For sandbox evals (coding agents), the transcript is the raw JSONL log produced by the agent CLI, captured before it is parsed into the standard event stream. This is the most detailed view of what the agent did — every tool invocation, every file read, every shell command, every model response.

### Generated file diff (`diff.json`)

For sandbox evals, `diff.json` captures the git diff between the workspace's initial state and the state after the agent finished. It includes the list of changed, added, and deleted files along with their content. This is what `t.fileChanged()`, `t.sandbox.diff.get()`, and `t.notInDiff()` assertions query.

### Test output (`test-output.txt`)

For sandbox evals that include an `EVAL.ts`, `test-output.txt` contains the full Vitest output from running the validation tests inside the sandbox. This shows exactly which test cases passed and failed, with the same detail you'd see running Vitest locally.

## Outcome meanings

<Tabs>
  <Tab title="passed">
    All gate assertions passed and all soft assertions met their thresholds. The agent completed the task correctly and within quality targets.
  </Tab>

  <Tab title="failed">
    A gate assertion failed, the eval timed out, or an unhandled error occurred. This is a hard failure — the agent did not complete the task correctly.
  </Tab>

  <Tab title="passed">
    All gate assertions passed, but at least one soft assertion (typically an LLM-as-judge score) fell below its threshold. The agent completed the task but with a quality regression. Without `--strict` this does not fail the build.
  </Tab>

  <Tab title="skipped">
    `t.skip(reason)` was called inside the eval's `test` function — for example, because a required precondition wasn't met.
  </Tab>
</Tabs>

## Reading pass rates for experiments

When you run an experiment with `runs > 1`, the result viewer shows pass\@k rates for each `(agent, model, eval)` cell:

```
fixtures/button   claude-code   pass@5 = 4/5 (80%)   mean 34s · 58k tok · $0.44
fixtures/button   codex         pass@5 = 3/5 (60%)   mean 41s · 72k tok · $0.39
```

`pass@5 = 4/5` means 4 of the 5 attempts for that cell produced a `passed` outcome.

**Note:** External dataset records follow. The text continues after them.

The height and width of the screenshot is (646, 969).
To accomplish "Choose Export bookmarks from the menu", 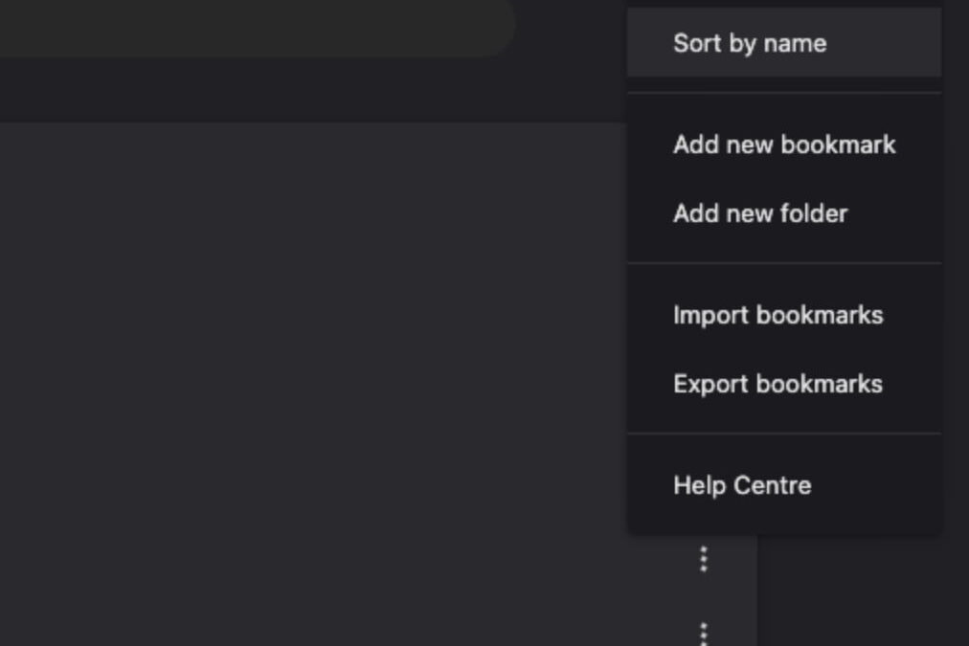I will [777, 384].
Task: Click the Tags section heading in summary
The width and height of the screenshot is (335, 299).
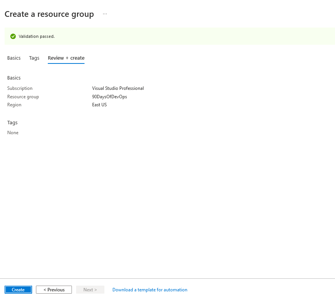Action: [12, 123]
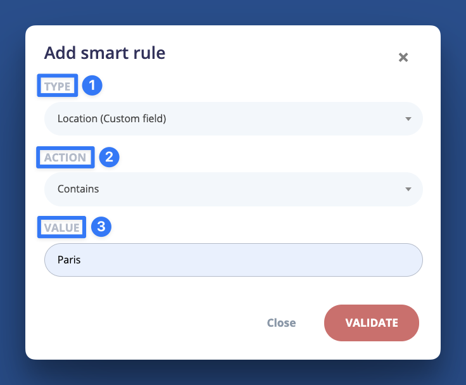Place cursor on the word Paris

69,260
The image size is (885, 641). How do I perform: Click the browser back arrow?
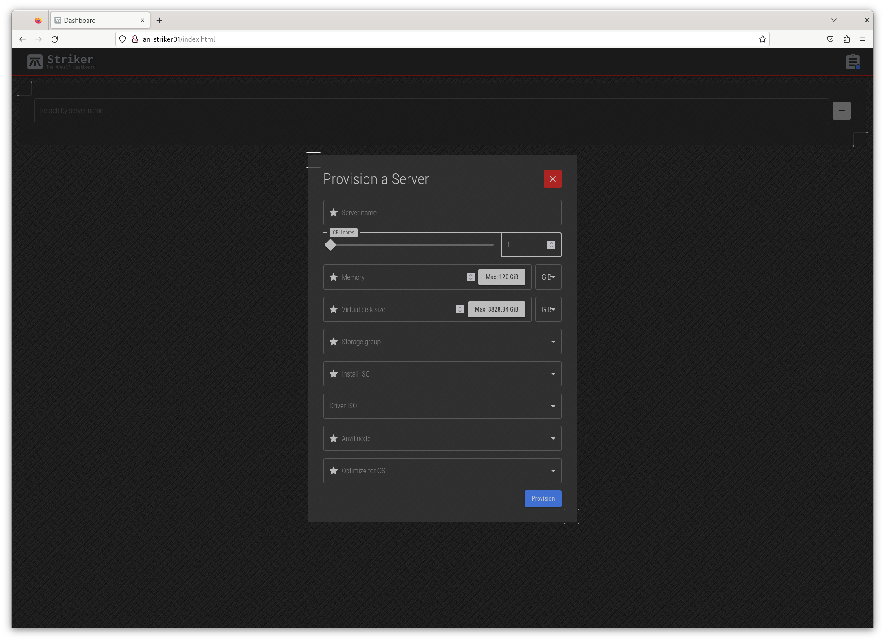tap(22, 39)
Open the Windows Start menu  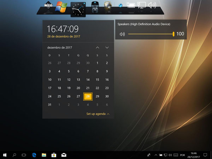point(5,155)
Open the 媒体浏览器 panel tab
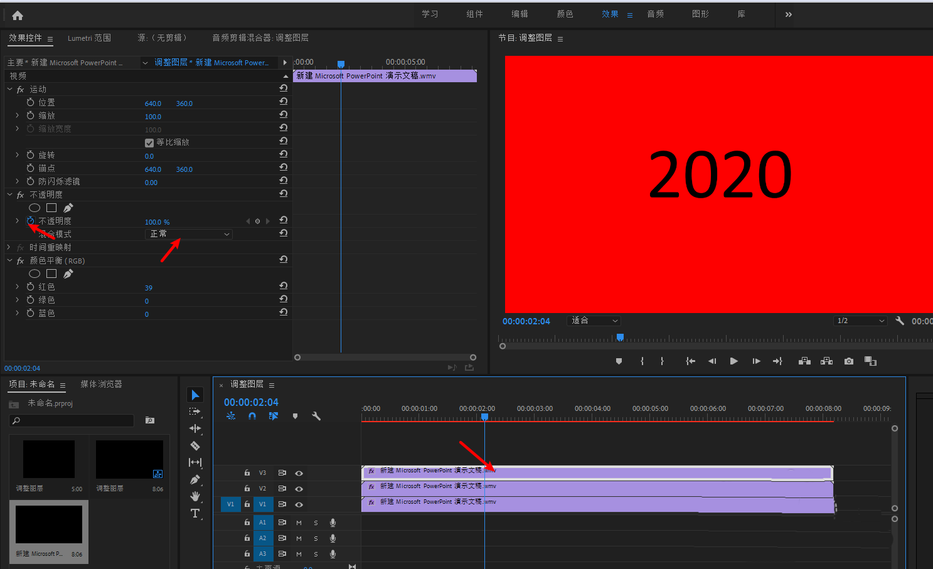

The mean time, token usage, and cost are averages across those 5 attempts. Use these numbers to compare agent reliability and cost efficiency side by side.

## Using artifacts for debugging

### Reading the transcript to understand agent behavior

When an eval fails unexpectedly, the transcript is usually the best place to start. Open `transcript.jsonl` in the viewer or read it directly to see the full turn-by-turn conversation, the exact inputs to every tool call, and the outputs returned. This tells you whether the agent understood the task, attempted the right approach, or got stuck in a loop.

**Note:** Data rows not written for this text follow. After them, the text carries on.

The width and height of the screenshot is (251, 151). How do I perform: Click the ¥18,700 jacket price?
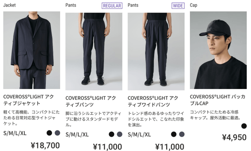point(45,145)
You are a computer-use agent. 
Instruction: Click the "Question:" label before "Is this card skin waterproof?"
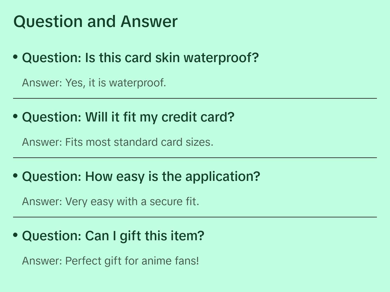click(x=52, y=58)
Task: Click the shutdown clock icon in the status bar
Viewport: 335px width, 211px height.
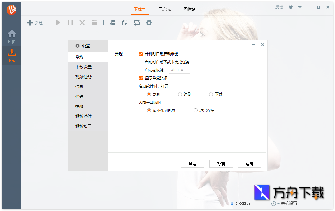Action: click(273, 204)
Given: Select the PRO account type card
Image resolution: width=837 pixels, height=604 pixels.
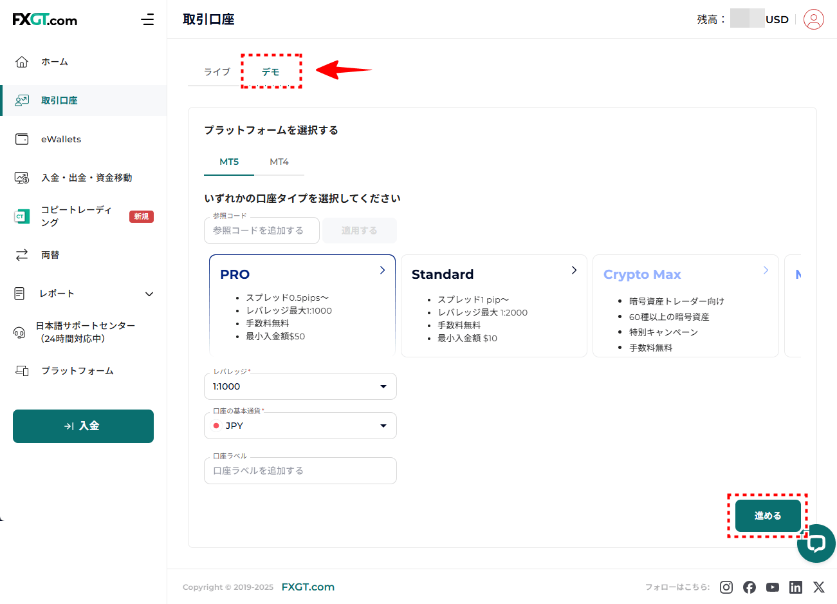Looking at the screenshot, I should tap(302, 305).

### Checking the diff for unexpected changes

For sandbox (coding agent) evals, `diff.json` shows every file the agent touched. If an eval fails a `t.fileChanged("src/Button.tsx")` assertion, the diff tells you whether the agent wrote to a different path, skipped writing entirely, or created the file but under the wrong name. If a `t.notInDiff(/sk-[A-Za-z0-9]/)` assertion fires, the diff shows you exactly which file contains the leaked secret.

### Checking the event stream for tool usage issues

If a `t.calledTool()` assertion fails, read `events.jsonl` to see what tools the agent actually called. You'll see every `action.called` and `action.result` event in order, with the exact inputs and outputs. This makes it easy to spot cases where an agent called the right tool with the wrong arguments, or called a different tool than expected.

### Using `__niceeval__/results.json` in EVAL.ts

For sandbox evals, niceeval injects an observability summary into the sandbox at `__niceeval__/results.json` before running `EVAL.ts`. Your test code can read it to make assertions about agent behavior rather than just file outcomes:

```ts theme={null}
// evals/fixtures/button/EVAL.ts
import { test, expect } from "vitest";
import { readFileSync } from "node:fs";

test("did not run destructive commands", () => {
  const o11y = JSON.parse(readFileSync("__niceeval__/results.json", "utf-8")).o11y;
  const commands = o11y.shellCommands.map((c: { command: string }) => c.command);
  expect(commands).not.toContain("rm -rf");
});
```

This lets you combine file-level correctness checks with behavioral assertions — both gated on the same Vitest run, with the full output captured in `test-output.txt`.